● **Try it**
Output nothing except the lines from the one containing "Where should I" through the final line of the data, both included, typed exactly, minus the pictures.

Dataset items
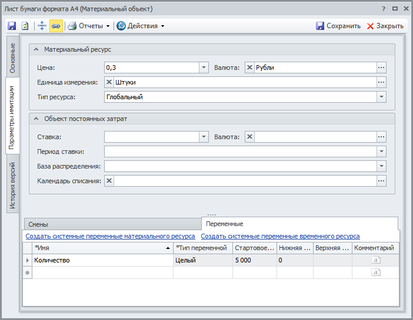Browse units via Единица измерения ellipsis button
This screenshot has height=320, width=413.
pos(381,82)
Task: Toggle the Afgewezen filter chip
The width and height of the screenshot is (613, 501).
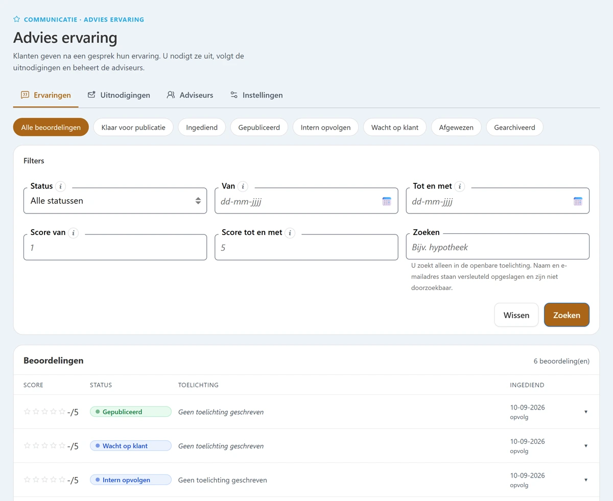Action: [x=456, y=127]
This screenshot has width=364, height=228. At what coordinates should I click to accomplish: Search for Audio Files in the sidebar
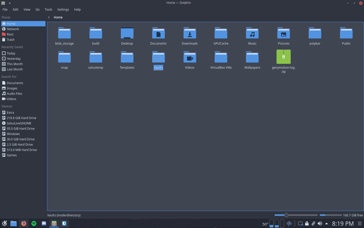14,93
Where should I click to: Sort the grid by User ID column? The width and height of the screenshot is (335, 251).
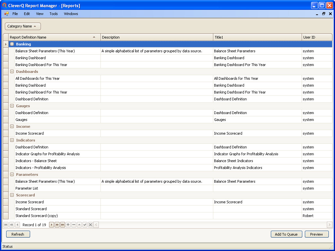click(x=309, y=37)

● **Written response**
Where should I click to: Sort the grid by User ID column? The width and height of the screenshot is (335, 251).
click(x=309, y=37)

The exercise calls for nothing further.